In short, the discovery is not the lesson.  It’s just the set-up for the real lesson, which is when we rehearse the reasons for what we’ve concluded and how it’s connected to everything else we know.

 Dan’s Challenge: How Can Direct Instruction Teach Conjecture-Making?

 To go back to Dan’s comment,

But calculating LCMs is secondary to conjecturing and testing your conjectures. That’s the higher goal here…Can you tell me what help you see direct instruction offering me there?

My short answer is that since cognitive load is the issue, you’d want to instruct students directly on any techniques they could use to reduce their own cognitive load: making organized lists, searching through the problem space in an organized way, etc…the sort of things we encourage students to do anyway.

Secondly, I’d say that direct instruction of conceptual understanding (the sort I referred to as the “real lesson” above) probably helps students make and test conjectures.  Better understanding leads them to ask better questions during the inquiry phase.  I haven’t done a lot of reading on this, but one paper I remember from grad school shows that people with poor content knowledge tend to ask shallower or less relevant questions.  Here’s the abstract:

Questions should emerge when a person studies a device (e.g., a lock) and encounters a breakdown scenario (“the key turns but the bolt doesn’t move”). Participants read illustrated texts and breakdown scenarios, with instructions to ask questions or think aloud. Participants subsequently completed a device-comprehension test, and tests of cognitive ability and personality. Deep comprehenders did not ask more questions, but did generate a higher proportion of good questions about plausible faults that explained the breakdowns. An excellent litmus test of deep comprehension is the quality of questions asked when confronted with breakdown scenarios. 

I’m sure there’s better research out there on this topic, but the main idea would basically be that students at a low Van Hiele level would be inhibited from making good conjectures by being literally unable to perceive the deep features of the scenario.  Wouldn’t those students develop their conjecture-making and testing abilities more if they had better conceptual understanding?

Please note that I’m not an advocate for direct instruction, just for attending to what students are really thinking, even when they appear to have made the right discovery.  If I’m an advocate for anything, it’s for paying attention to cognitive factors in learning, not because they’re more important than motivational ones, but because I think the MTBoS community sometimes gives them short shrift.  So cognitive load is my thing, much more than direct instruction.

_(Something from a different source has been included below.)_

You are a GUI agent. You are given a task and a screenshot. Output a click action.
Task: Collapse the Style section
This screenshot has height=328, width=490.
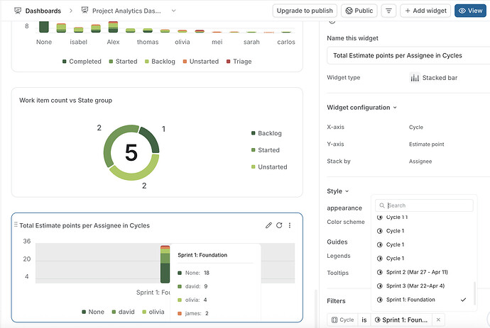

Have They Encoded the Wrong Rule?

See Dan’s comment in my previous post for the context, but no, I don’t think they have.  When you learn the rule that for numbers like 2 and 10 (in which one is a multiple of the other), the LCM is just the larger number, you’re actually learning two separate facts: the rule, and when the rule works.  Learning the first and not yet knowing the second doesn’t mean you have the rule wrong, it means you’re ready to make your next discovery.

Dan’s “Shipping Routes” and Cognitive Load

During Dan’s series of lesson makeovers last summer, I intended to write up a critique of the Least Common Multiple makeover he and Dave Major created. Dan’s write-up seemed to illustrate his view of the respective roles of inquiry and direct instruction, and I’ve always thought it showed a misinterpretation of the cognitive research that cautions against unguided inquiry. I didn’t bother chiming in until Grant Wiggins wrote this blog post, bringing up the issue of cognition, working memory, and inquiry vs. direct instruction again. So here are my thoughts.

For context, Shipping Routes shows students the clip below and asks whether the two boats will ever get back to port at the same time:

Students are then sent to a simulator programmed by Dave Major, allowing them to choose different round-trip times for the two boats and showing their cycles back and forth. Students can discover for themselves when the boats get back in sync, and what that has to do with least common multiples. For example, boats with round-trip times of 2 min and 5 min will be back in sync after 10 min. Sadly, Dave’s simulator seems to be offline right now, so you can’t try it for yourself.

Dan’s approach

In his write-up, Dan shies away from direct instruction right from the get-go:

I could tell students what to look for here and how to approach the problem. I could show a few worked examples…

Two problems there:

  1. Some students will need more than just three examples to determine a pattern.
  2. My selection of those particular examples – that is, my decomposition of the entire solution space into just three categories – did a lot of the intellectual heavy lifting for my students. They need to decide on those three categories and come up with a rule that takes them all into account.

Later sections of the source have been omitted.